Mr. Bishop in his work on Criminal Law (vol. 2, § 1122) says that it is plain that in the ordinary case where a woman is awake, of mature years, of sound mind and not in fear, a failure to oppose the carnal act is consent, and though she objects verbally, if she makes no outcry and no resistance, she by her conduct consents, and the carnal act is not rape in the man; that the will of the woman must oppose the act, and that any intimation favoring it is fatal to the prosecution. He, however, disapproves the doctrine as to resistance affirmed in People v. Dohring, 59 N. Y. 374, 17 Am. Rep. 349, and says that the text of the law, and the better judicial doctrines require only that the case shall be one in which the woman did not consent; her resistance however, must not be a mere pretense, but in good faith. The text of the law referred to by him is the Statute of Westminster II. (13th ed. 1) chap. 34, A. D. 1285, which he gives in § 1111, as follows: "If a man from henceforth do ravish a woman, married, maid, or other, where she did not consent, neither before nor after, he shall have judgment of life and of member. And likewise where a man ravisheth a woman, married, lady, damsel, or other, with force, although she consent after, he shall have judgment as before is said (that is of life and member) if he be attainted at the king's suit, and there the king shall have the suit." Hollis v. State, 27 Fla. 387.

If consent in any degree at any time of the occasion be yielded by the female, the crime is not consummated; but the yielding to overpowering force may be submission and not consent. Reg. v. Fletcher, Bell, C. C. 63, 8 Cox, C. C. 131, 5 Jur. N. S. 179. The offense requires of her the utmost reluctance, and the utmost resistance on her part. People v. Morrison, 1 Park. Crim. Rep. 625; People v. Quin, 50 Barb. 128; People v. Dohr

ing, 59 N. Y. 374, 17 Am. Rep. 349. This rule is to be uniformly observed in cases of this character. But what is such resistance, has relation to the circumstances attending the transaction. If she was overpowered by force, and was unable, for want of strength, to actively resist any longer, or if such resistance was absolutely useless, the crime may have been committed. Reg. v. Hallet, 9 Car. & P.748; Don Moran v. People, 25 Mich. 356, 12 Am. Rep. 283; Whittaker v. State, 50 Wis. 518, 36 Am. Rep. 856.

To support the charge of the crime in question, assuming that the prosecutrix was conscious and had possession of her mental and physicial powers, it was necessary that she should resist to the extent of her ability, and be overcome by the physical force of the defendant, unless she was by threats terrified into a submission, or was in a place and so situated that resistance would have been useless. People v. Dohring, 59 N. Y. 374, 17 Am. Rep. 349; Oleson v. State, 11 Neb. 276, 38 Am.

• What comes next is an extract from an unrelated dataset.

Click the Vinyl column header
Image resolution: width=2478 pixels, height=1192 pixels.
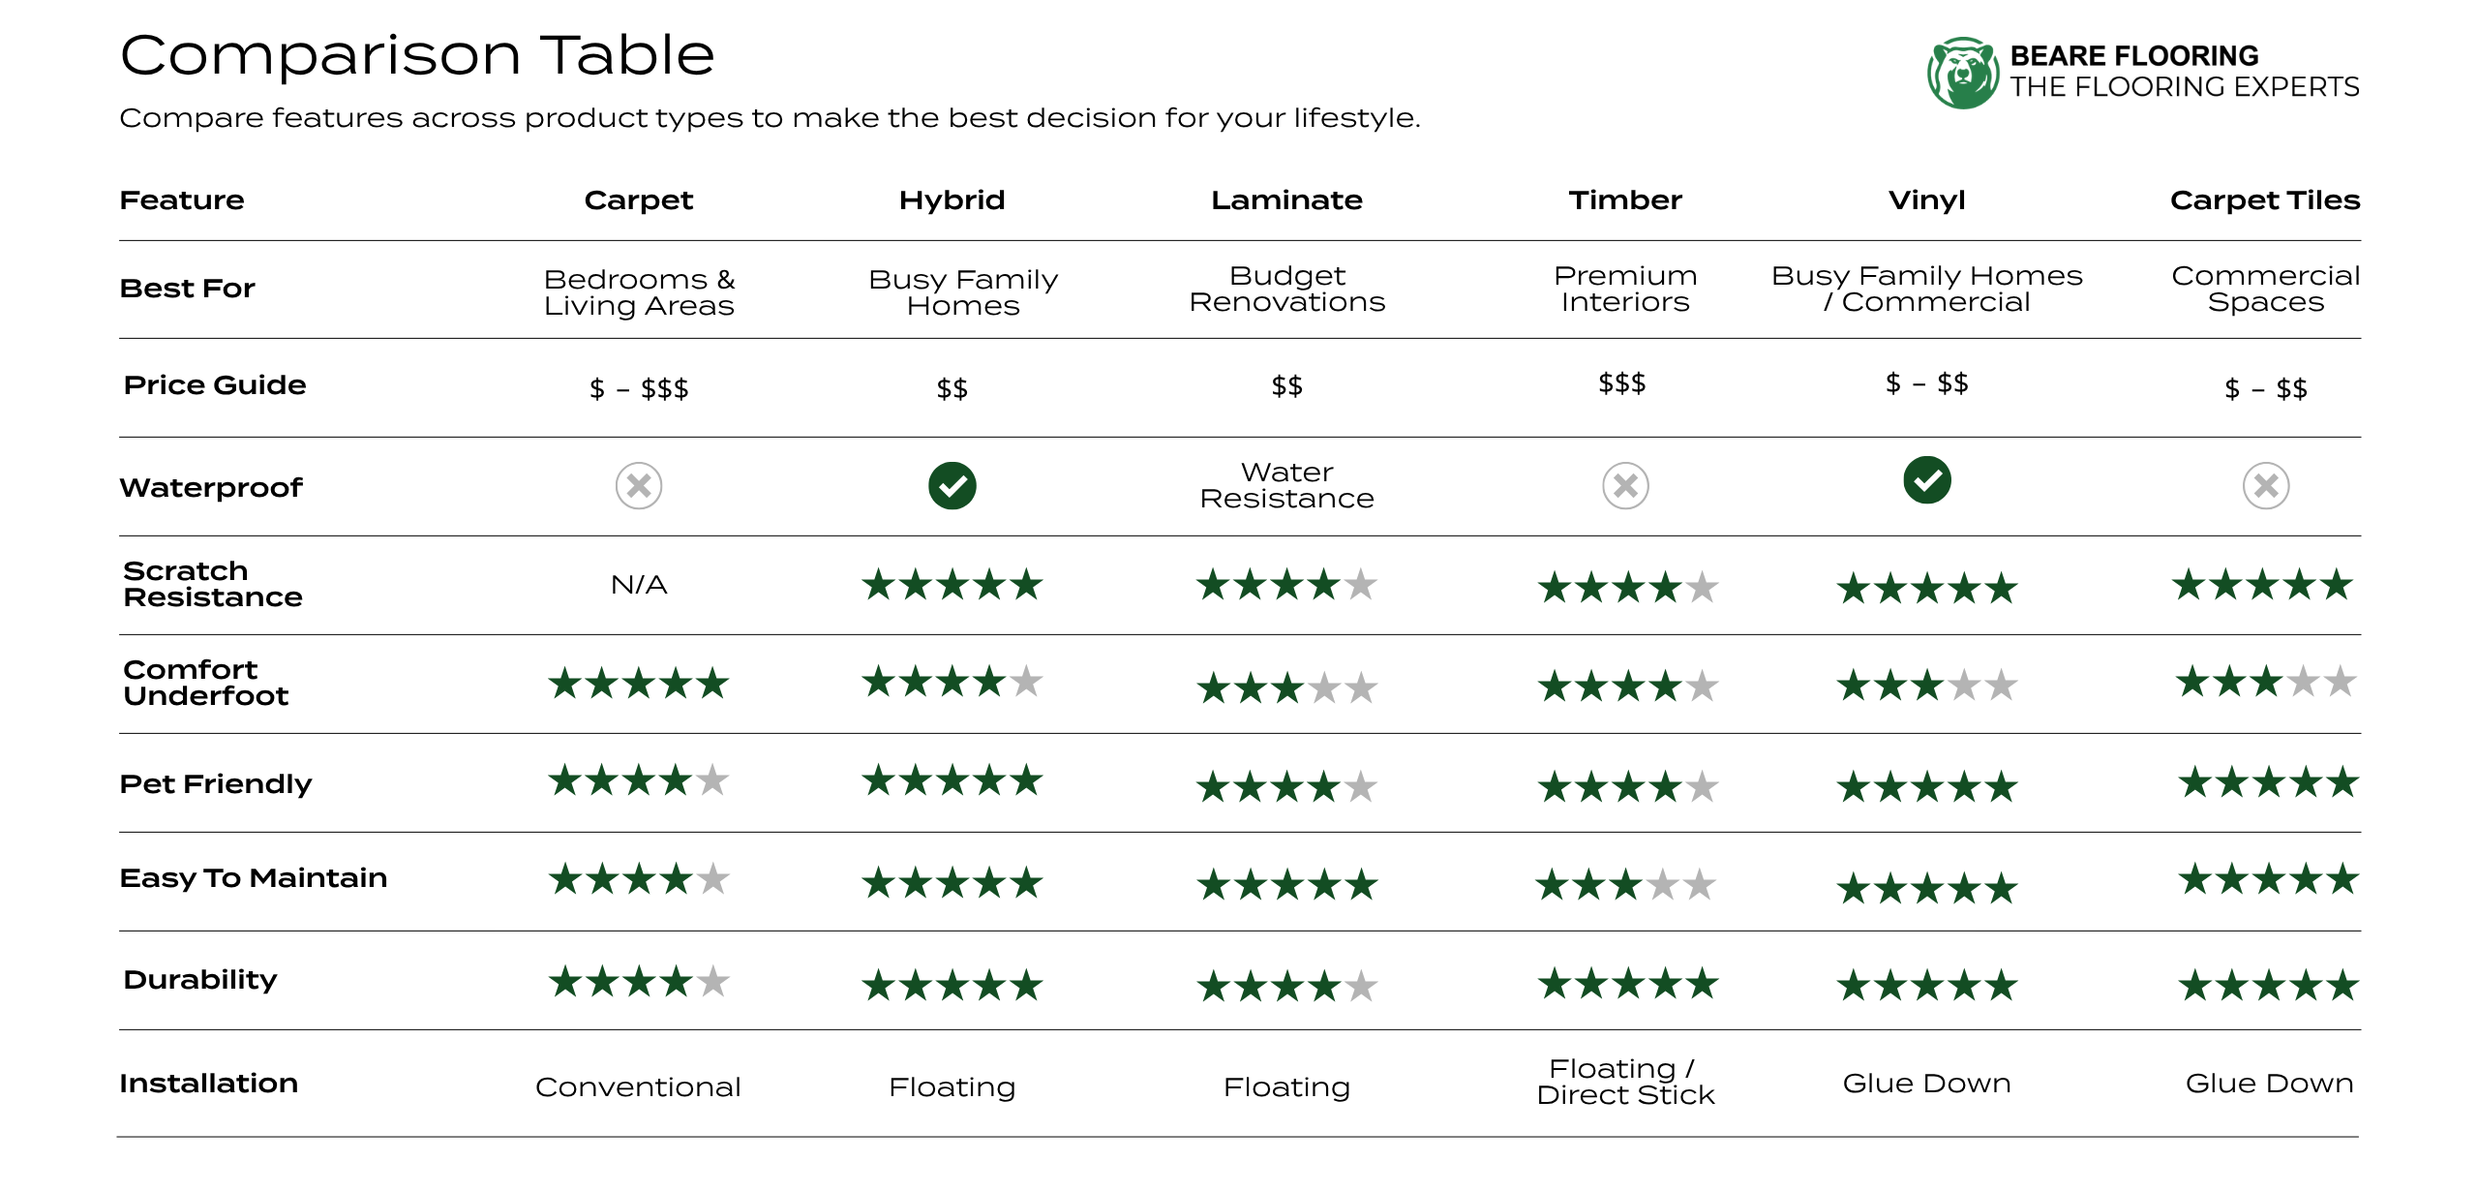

Rep. 366.

In such cases, although the woman never said "yes," nay more, although she constantly said "no," and kept up a decent show of resistance to the last, it may still be that she more than half consented to the ravishment. Her negative may have been so irresolute and undecided, and she may have made such feeble fight as was calculated to encourage, rather than repel the attack. And yet, a sense of shame, arising either from an apprehension of the consequences which may follow the illicit connection, or from the fact that the matter has already been known to others, may stimulate the woman to call that a rape, which was in truth a sin of a much less odious character. And when once she has given the transaction a name, she has no alternative but to confess herself false, as well as guilty, or to go into court and arraign the supposed offender. And then, as there was no express consent, she is enabled to swear to the force without any such great stretch of conscience as would be necessary where the whole story was a tissue of falsehood from beginning to end. Cases of this character do not call for any relaxation of the rules of evidence for the purpose of supporting the accusation. On the contrary, courts and juries cannot well be too cautious in scrutinizing the testimony of the complaining witness, and guarding themselves against the influence of those indignant feelings which are so naturally excited by the enormity of the alleged offense. Taylor v. State, 111 Ind. 279.